Een goede ‘sociale bagage’ is de basis om deel te nemen aan de maatschappij, nu en later. Door aandacht voor sociaal emotioneel leren, leren de kinderen op een adequate manier omgaan met zichzelf en de ander. Hierbij gaan we uit van een preventieve aanpak, waarbij een positieve en veilige sfeer binnen school gecreëerd wordt. We bieden onze leerlingen een passend aanbod om hun sociaal-emotionele ontwikkeling optimaal te stimuleren, waarbij ook aandacht voor het bevorderen van het 'leren leren' en de executieve functies is. Om de verschillende stappen van ontwikkeling van het basisschoolkind te kunnen monitoren wordt gebruik gemaakt van KIJK! en Kindbegrip. Leerkrachten krijgen hiermee zicht op de sociaal-emotionele ontwikkeling van hun leerlingen om vervolgens gericht pedagogische interventies in te zetten vanuit de bijbehorende leerlijnen.

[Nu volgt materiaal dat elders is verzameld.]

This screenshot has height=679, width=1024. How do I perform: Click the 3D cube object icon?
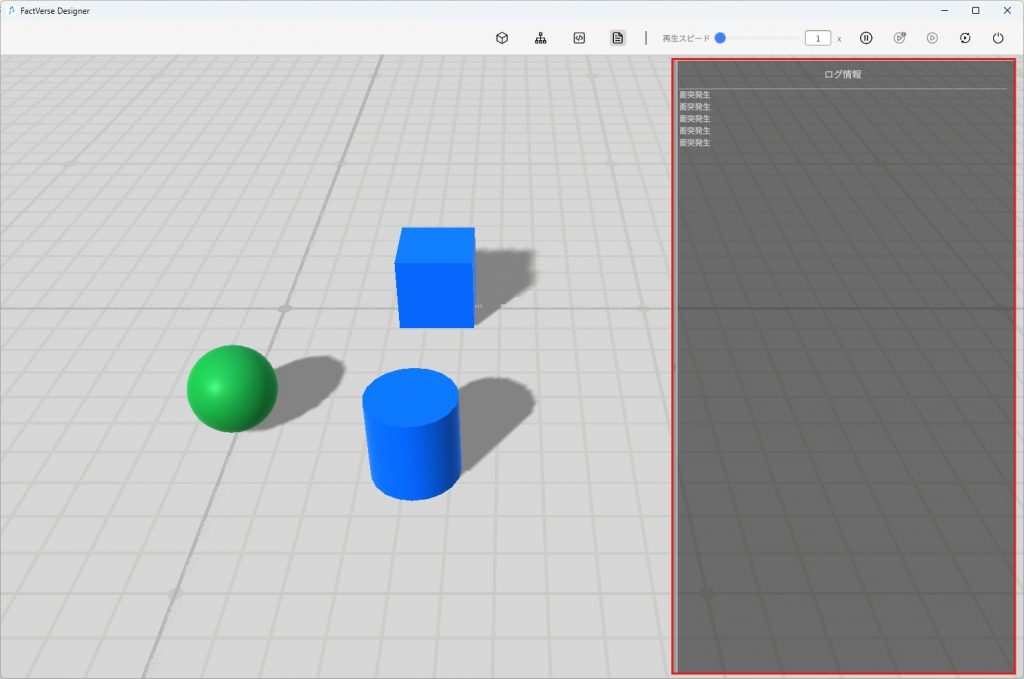coord(502,38)
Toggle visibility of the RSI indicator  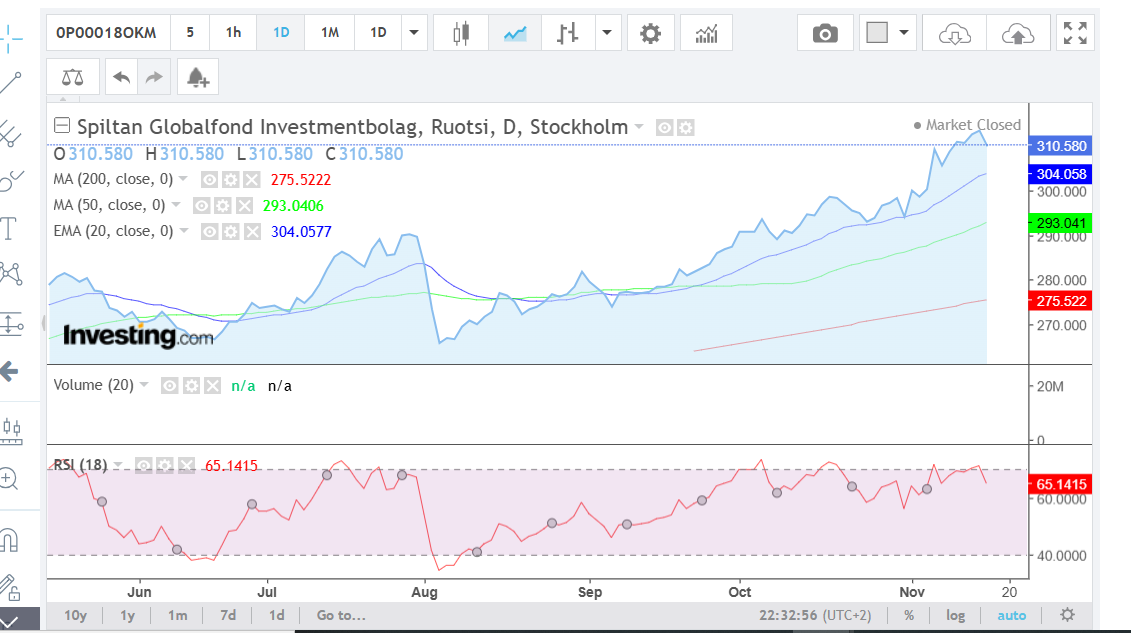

De Inspectie van het Onderwijs onderzoekt minimaal één keer in de vier jaar het bestuur van een school. De inspectie kijkt dan of de kwaliteitszorg, de onderwijskwaliteit en de financiële zaken bij het schoolbestuur op orde zijn. Daarnaast bezoekt de inspectie een aantal scholen die bij het schoolbestuur horen en onderzoekt deze scholen nader. De gegevens van het laatste onderzoek van de inspectie zijn beschikbaar op de website van de onderwijsinspectie.